Logic attempts to describe the nature of sentences that have descriptions in some restricted format. Computational complexity investigates the number of steps needed on a computer to solve a given mathematical problem. Despite the seemingly disjoint nature of the topics, Logic and Computational Complexity have had a rich history of interactions in the past. Fagin's classical theorem giving a logical definition of NP is probably one of the first connections in the area. Other celebrated results in the nexus of finite logic and computational complexity include the Immerman-Szelepsenyi theorem showing non-deterministic logspace is closed under complementation; and Ajtai's work on certain formulae on finite structures, which shows that parity is not first-order definable (which turns out to be equivalent to Furst, Saxe, and Sipser's result that parity does not have constant depth, polynomial size circuits). These results have advanced logic as well as computational complexity.

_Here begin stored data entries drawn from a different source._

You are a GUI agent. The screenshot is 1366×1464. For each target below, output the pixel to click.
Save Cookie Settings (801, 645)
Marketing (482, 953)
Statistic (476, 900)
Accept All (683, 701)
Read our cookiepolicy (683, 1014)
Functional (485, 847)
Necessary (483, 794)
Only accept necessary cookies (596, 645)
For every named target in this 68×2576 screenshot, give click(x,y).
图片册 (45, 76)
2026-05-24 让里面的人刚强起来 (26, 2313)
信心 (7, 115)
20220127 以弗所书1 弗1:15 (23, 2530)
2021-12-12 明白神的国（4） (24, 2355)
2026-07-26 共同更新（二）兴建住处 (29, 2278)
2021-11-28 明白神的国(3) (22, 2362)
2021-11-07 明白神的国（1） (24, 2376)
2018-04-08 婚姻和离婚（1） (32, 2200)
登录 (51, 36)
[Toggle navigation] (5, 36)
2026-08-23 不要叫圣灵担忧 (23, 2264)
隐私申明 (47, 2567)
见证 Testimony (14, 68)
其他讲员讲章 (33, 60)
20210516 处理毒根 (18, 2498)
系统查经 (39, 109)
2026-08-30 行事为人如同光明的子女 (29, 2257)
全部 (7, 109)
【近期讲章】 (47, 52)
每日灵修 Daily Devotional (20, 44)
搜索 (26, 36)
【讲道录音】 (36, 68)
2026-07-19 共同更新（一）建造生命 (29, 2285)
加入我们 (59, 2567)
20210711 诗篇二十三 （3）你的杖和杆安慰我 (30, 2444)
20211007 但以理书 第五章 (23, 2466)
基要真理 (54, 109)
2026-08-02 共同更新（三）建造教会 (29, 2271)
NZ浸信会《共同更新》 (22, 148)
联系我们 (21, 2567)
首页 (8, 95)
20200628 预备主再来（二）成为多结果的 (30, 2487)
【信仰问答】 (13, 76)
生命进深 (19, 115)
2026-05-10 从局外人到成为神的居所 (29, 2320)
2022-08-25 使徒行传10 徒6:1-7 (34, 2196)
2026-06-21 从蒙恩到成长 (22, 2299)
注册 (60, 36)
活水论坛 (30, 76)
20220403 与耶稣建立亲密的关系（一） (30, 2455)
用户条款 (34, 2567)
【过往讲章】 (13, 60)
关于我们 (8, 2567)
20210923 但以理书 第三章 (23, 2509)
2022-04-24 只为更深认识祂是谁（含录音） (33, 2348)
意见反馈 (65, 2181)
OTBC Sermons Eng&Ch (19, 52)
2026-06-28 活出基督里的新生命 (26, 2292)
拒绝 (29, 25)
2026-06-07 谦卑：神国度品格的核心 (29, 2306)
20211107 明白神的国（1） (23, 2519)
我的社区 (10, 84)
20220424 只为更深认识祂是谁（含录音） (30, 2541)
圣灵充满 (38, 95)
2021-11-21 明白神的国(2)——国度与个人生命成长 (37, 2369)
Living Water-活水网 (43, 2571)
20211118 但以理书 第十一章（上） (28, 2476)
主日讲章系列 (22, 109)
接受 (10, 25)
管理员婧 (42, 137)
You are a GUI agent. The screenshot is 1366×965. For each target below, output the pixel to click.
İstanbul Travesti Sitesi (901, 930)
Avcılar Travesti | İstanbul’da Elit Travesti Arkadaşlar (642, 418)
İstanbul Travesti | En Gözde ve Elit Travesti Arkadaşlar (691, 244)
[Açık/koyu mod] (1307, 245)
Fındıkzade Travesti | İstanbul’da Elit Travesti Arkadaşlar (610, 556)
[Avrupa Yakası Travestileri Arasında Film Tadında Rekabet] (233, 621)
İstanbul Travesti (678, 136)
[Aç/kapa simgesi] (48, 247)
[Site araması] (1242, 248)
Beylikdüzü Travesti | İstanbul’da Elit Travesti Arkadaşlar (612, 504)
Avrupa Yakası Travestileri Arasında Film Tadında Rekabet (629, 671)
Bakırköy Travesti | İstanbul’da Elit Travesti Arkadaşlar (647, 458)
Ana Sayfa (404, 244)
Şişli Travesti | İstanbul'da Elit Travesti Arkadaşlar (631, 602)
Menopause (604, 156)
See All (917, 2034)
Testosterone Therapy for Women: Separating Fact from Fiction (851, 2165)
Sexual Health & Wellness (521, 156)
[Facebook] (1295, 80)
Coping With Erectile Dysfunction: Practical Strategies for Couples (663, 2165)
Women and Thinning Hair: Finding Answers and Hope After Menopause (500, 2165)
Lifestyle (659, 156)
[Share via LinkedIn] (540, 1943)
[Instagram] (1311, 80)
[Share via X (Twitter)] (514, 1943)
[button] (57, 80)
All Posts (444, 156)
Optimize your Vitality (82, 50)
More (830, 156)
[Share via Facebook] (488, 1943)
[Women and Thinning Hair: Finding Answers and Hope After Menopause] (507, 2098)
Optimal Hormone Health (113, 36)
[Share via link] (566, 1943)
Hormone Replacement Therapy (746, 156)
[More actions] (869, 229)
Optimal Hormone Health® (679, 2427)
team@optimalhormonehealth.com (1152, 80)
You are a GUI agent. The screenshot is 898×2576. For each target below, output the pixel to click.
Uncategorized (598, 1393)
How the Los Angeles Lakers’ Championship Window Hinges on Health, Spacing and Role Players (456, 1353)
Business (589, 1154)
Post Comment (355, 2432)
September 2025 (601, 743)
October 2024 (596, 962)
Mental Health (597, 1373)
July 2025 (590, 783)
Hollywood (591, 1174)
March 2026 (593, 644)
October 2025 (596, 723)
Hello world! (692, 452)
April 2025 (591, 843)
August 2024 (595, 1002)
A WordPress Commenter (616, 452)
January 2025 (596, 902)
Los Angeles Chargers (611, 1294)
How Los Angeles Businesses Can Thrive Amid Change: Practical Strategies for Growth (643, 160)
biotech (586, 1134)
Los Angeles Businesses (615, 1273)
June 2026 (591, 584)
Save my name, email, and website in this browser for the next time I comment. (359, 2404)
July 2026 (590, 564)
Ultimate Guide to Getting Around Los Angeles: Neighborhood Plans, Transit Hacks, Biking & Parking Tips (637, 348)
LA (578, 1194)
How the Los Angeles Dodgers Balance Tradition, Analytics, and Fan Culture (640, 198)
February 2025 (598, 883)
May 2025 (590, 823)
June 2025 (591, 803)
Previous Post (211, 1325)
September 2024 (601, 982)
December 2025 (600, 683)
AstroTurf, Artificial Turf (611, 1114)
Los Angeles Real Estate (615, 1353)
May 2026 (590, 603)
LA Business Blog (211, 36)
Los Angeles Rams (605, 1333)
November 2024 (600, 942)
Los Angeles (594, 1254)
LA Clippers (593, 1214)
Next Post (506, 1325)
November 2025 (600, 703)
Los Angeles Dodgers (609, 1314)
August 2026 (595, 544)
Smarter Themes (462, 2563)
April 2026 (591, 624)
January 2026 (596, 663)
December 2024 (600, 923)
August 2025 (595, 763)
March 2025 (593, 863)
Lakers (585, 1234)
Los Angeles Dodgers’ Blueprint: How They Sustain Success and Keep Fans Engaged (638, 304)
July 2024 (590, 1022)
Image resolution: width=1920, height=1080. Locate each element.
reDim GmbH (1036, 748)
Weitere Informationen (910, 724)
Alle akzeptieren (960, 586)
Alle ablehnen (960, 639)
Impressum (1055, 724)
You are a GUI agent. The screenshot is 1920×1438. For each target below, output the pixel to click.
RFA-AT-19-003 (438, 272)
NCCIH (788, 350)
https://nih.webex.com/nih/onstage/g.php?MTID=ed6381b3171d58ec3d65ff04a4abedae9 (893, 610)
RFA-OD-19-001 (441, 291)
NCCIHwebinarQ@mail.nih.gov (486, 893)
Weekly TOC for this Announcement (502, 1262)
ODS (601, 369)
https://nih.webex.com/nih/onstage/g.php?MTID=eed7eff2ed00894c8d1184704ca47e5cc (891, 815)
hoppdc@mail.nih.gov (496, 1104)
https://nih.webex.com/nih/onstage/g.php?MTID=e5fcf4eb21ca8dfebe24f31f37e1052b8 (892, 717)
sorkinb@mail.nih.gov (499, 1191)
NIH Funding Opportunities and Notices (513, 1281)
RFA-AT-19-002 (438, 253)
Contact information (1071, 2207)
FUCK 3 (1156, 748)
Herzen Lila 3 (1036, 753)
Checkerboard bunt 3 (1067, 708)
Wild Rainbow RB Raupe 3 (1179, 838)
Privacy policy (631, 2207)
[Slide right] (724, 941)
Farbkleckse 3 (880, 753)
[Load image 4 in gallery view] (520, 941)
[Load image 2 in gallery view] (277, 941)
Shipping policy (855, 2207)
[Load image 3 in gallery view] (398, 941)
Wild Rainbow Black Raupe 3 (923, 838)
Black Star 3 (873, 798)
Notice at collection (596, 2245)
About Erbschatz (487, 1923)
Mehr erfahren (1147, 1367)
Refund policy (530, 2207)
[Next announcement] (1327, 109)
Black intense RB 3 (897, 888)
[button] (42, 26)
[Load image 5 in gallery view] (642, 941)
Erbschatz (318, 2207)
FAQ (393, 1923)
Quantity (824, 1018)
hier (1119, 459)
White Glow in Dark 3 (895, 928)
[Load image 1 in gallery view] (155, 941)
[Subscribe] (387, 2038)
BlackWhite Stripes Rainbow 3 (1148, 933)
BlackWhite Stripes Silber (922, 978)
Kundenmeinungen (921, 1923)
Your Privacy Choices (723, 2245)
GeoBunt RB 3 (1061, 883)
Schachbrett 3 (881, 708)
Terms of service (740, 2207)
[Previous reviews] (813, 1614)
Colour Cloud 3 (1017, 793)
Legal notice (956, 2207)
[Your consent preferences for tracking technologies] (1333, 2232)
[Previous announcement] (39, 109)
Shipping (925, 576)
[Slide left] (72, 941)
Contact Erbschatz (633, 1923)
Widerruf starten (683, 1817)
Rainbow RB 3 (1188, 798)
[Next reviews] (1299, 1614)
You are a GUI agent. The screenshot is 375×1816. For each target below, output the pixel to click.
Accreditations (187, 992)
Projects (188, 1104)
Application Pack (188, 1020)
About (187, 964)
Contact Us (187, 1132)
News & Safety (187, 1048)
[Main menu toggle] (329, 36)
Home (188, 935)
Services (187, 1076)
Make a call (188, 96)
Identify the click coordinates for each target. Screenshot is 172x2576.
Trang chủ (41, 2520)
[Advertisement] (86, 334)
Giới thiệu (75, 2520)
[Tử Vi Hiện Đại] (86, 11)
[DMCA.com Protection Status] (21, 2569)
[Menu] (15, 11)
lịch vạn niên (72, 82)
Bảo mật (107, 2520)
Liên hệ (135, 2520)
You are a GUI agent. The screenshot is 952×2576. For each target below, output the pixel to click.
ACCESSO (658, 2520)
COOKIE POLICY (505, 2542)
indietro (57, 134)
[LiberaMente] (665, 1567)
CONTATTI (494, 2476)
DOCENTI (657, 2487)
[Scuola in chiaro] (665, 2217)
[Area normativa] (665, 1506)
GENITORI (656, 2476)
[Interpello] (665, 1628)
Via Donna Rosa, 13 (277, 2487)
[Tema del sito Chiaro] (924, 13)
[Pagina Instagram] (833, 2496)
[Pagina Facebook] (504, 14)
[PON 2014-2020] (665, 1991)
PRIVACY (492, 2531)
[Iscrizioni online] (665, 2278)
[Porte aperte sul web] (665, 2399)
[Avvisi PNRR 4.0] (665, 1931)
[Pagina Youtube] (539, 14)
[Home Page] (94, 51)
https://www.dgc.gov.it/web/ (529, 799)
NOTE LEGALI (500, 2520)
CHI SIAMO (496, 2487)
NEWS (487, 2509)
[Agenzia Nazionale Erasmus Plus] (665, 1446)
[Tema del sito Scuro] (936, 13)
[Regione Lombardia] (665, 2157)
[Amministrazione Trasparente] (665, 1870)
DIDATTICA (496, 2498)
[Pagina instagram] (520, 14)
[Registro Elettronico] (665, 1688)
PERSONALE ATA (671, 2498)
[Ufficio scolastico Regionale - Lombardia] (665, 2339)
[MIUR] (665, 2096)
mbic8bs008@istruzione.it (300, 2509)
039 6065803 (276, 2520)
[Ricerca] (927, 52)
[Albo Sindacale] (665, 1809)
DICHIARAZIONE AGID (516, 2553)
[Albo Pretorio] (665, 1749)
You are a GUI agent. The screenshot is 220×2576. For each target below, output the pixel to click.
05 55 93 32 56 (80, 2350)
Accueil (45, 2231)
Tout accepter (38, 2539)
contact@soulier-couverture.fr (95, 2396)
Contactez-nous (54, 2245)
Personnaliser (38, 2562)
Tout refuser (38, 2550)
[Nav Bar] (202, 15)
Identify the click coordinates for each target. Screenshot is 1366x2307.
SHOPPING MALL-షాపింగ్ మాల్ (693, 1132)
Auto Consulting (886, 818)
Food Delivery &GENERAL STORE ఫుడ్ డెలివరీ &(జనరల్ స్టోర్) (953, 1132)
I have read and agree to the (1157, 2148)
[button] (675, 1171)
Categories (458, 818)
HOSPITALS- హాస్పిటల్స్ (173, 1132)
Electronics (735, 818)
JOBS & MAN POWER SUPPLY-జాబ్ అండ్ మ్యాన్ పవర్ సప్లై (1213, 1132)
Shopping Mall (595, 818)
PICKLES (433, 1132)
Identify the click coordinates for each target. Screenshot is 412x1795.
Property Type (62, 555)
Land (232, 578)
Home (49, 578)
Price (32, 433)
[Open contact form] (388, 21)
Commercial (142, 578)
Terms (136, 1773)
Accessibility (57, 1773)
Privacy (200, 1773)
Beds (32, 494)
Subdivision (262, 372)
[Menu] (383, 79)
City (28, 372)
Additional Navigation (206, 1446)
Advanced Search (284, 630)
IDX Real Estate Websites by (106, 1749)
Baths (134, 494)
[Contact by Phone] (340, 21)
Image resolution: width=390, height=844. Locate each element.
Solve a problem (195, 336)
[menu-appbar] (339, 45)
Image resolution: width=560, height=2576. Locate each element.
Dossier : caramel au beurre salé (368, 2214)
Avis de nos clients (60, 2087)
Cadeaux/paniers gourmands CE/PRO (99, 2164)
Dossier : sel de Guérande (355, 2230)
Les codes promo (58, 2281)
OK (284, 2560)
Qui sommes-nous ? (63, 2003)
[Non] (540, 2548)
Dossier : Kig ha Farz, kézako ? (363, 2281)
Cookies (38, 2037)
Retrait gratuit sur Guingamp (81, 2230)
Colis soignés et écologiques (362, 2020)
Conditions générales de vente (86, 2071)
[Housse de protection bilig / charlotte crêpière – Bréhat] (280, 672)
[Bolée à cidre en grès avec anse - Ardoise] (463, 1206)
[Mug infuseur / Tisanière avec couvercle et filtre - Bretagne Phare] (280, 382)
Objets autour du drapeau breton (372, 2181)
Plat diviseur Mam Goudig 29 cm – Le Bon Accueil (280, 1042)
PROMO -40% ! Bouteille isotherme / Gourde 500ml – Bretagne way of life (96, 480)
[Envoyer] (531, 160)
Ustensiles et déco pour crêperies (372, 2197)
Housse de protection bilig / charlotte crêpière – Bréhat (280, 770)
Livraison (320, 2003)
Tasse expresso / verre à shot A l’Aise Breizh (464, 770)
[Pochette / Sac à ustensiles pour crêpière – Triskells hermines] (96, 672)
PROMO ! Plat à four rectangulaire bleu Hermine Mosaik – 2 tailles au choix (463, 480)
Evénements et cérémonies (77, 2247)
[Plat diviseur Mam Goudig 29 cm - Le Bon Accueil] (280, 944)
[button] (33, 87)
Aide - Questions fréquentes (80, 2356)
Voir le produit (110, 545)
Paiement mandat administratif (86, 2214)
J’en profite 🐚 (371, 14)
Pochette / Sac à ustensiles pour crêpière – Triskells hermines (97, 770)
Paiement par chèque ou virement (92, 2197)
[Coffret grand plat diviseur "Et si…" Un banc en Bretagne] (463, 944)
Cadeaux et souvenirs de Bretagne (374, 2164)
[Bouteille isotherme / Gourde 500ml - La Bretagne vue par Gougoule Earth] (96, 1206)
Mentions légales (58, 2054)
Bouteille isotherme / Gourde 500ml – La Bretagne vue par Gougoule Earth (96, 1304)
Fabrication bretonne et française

This research project is inspired by recent work by the student investigators on this project, Swastik Kopparty and Ben Rossman who have unearthed new connections between these areas leading to several new results. This project outlines novel further questions in the intersection of logic and computational complexity and outlines methods that may be employed to make progress on these questions. Some specific questions include:
- Size lower bounds for uniform logarithmic depth circuits. - Explicit functions that are hard for first-order logic augmented with arbitrary modular counting quantifiers (modulo composites in particular). - Choiceless algorithms for solving linear systems. - Decidability of the containment problem for conjunctive queries under multiset semantics.